Publié le 27 octobre 2023

ÉNERGIE

Déchets nucléaires à Bure : pourquoi la décision du Conseil constitutionnel est jugée "historique"

C’est un serpent de mer. Depuis une vingtaine d’années, le projet Cigéo qui prévoit l’enfouissement profond des déchets nucléaires les plus radioactifs de l’Hexagone, fait polémique. Ce 27 octobre, le Conseil constitutionnel l’a déclaré conforme à la Constitution tout en reconnaissant "en des termes inédits" le droit des générations futures à un environnement sain. 

Dechets nucleaire iStock Jumbo2010 01
La mise en œuvre du projet Cigeo a été jugée conforme à la Constitution.
@Jumbo2010

"C’est une avancée historique", s’enthousiasment les 14 associations dont Greenpeace, France Nature Environnement ou encore le Réseau "Sortir du nucléaire" à l'origine de la saisine du Conseil constitutionnel.

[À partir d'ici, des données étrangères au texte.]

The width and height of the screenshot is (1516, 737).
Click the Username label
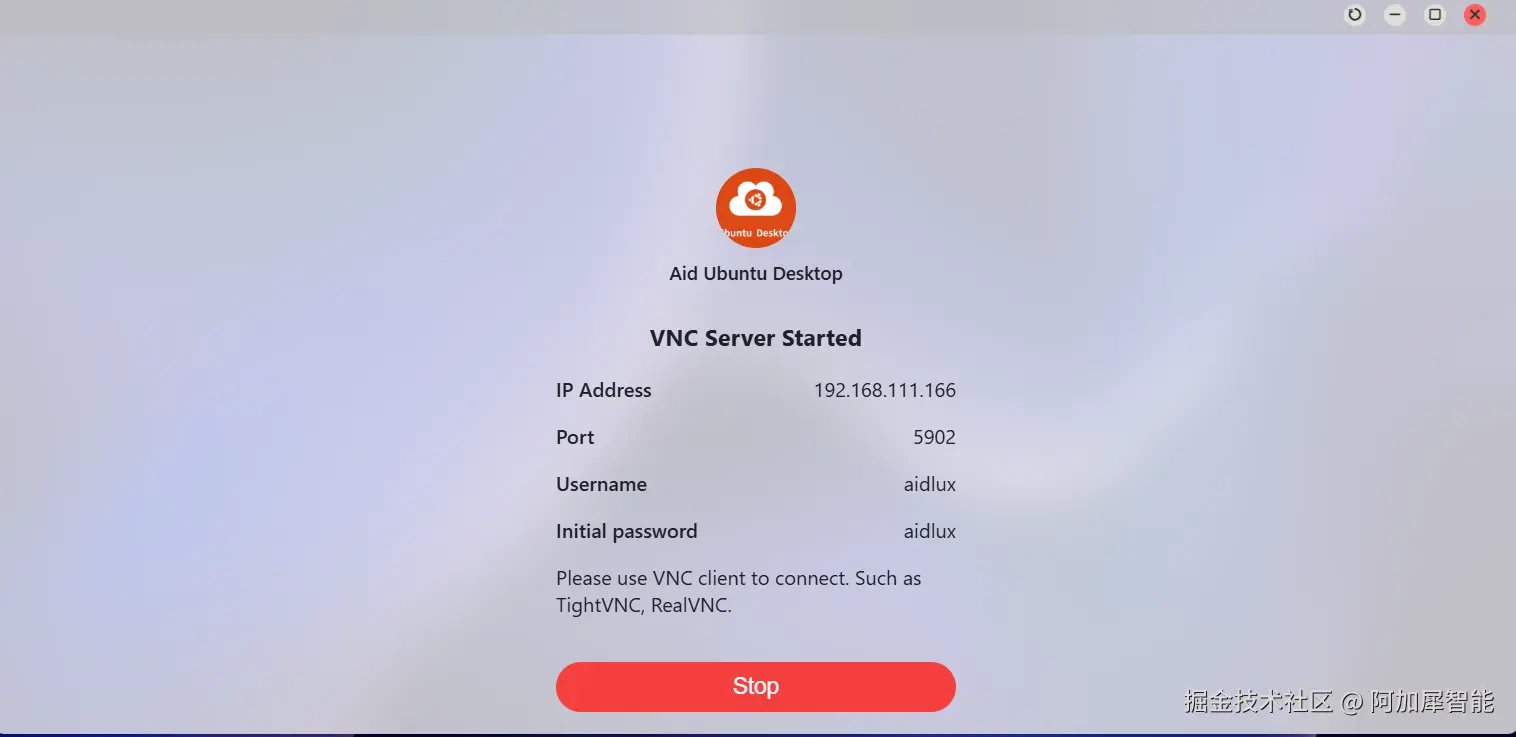pos(602,485)
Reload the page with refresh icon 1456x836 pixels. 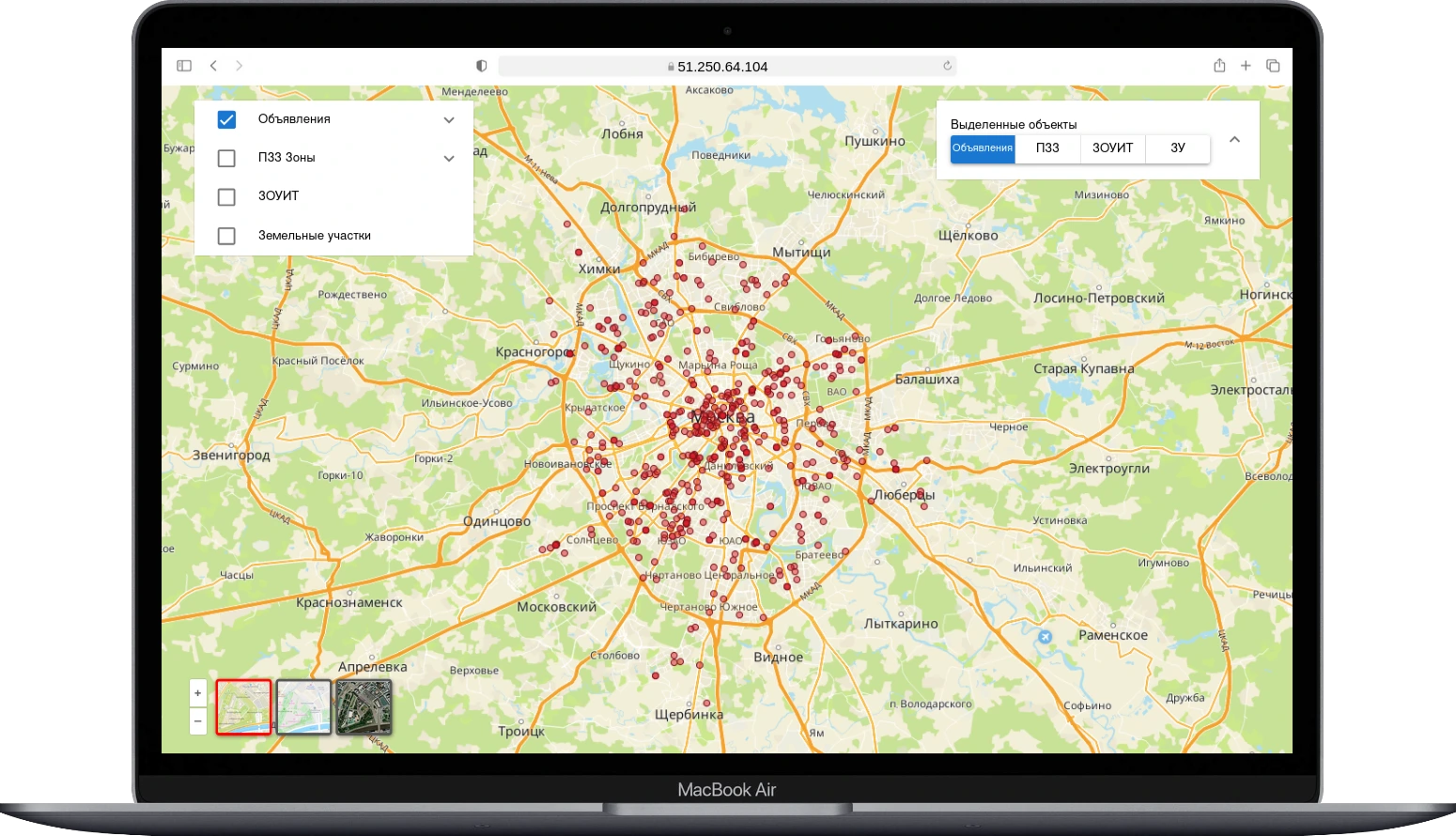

De fait, l'opposition au centre d'enfouissement Cigéo des déchets hautement radioactifs à Bure (Meuse) a fait émerger un nouveau principe de droit français : l'obligation de préserver le droit des générations futures à vivre "dans un environnement équilibré et respectueux de la santé" consacré vendredi 27 octobre par le Conseil constitutionnel.

Trois ans après avoir jugé que la protection de l'environnement ne s'arrêtait pas aux frontières, les Sages sont allés plus loin, en affirmant "en termes inédits" que "le législateur doit veiller à ce que les choix destinés à répondre aux besoins du présent ne compromettent pas la capacité des générations futures et des autres peuples à satisfaire leurs propres besoins".

Le Conseil d'État devra trancher

"Cette décision ne signifie absolument pas que le projet Cigéo, dans sa globalité, est autorisé", estime le collectif d’associations, qui reste "optimiste" et déterminé à contester la déclaration d'utilité publique (DUP) accordée par le gouvernement en 2022 à ce projet d'enfouissement jugé "titanesque et extrêmement dangereux". "La légalité du projet sera tranchée par le Conseil d'État que nous avons saisi pour excès de pouvoir", a précisé à l'AFP Stéphane-Laurent Texier, leur avocat. 

Avec l'affirmation de ce nouveau principe, les neuf membres du Conseil constitutionnel s'inscrivent dans le sillage d'autres juridictions à l'étranger, "en Allemagne, Colombie et certains États des États-Unis", observe l'avocat spécialisé Vincent Brenot, associé du cabinet August Debouzy. "Le principe du droit des générations futures est posé mais très encadré. On peut y déroger si on peut justifier d'un intérêt général, et sa vérification ne commence que lorsqu'on a des atteintes graves et durables à l'environnement", ajoute-t-il. "Ce droit des générations futures est une application très mesurée par le Conseil constitutionnel de l'adage amérindien disant qu'on n'est pas propriétaire de sa terre mais qu'on en est juste le gardien pour ses enfants", résume-t-il.

Suffisamment de "garanties"

Reste que le conseil le Conseil constitutionnel a conclu qu'il y a suffisamment de "garanties" : dès lors, les dispositions du projet "ne méconnaissent pas" le droit des générations futures, et sont "conformes à la Constitution". L'autorisation de mise en service, dont l'instruction vient de débuter et prendra trois ans, sera limitée à une phase pilote "qui doit permettre de conforter le caractère réversible et la démonstration de sûreté de l'installation, notamment par un programme d’essais in situ", souligne le Conseil constitutionnel. "Tous les colis de déchets doivent rester aisément récupérables durant cette phase, qui comprend des essais de récupération", dit-il. Quant à la fermeture définitive du site qui empêchera tout retour en arrière, seule une loi pourra l'autoriser, relève-t-il.

Au contraire, soutiennent les opposants, le délai considérable, jusqu'à des centaines de milliers d'années, durant lequel les déchets les plus toxiques doivent être conservés avant que les radiations ne retombent à des niveaux sûrs excède largement 100 ans et hypothèque le droit des générations futures. Ils soulignent une "atteinte irrémédiable à l'environnement, et en particulier à la ressource en eau".

La décision du Conseil constitutionnel était très attendue en pleine relance de l'atome voulue par l'exécutif. Ce dernier a fait ce choix, plutôt que de miser exclusivement sur l'éolien ou le solaire, afin de produire davantage d'électricité et remplacer d'autres énergies, émettrices de gaz à effet de serre.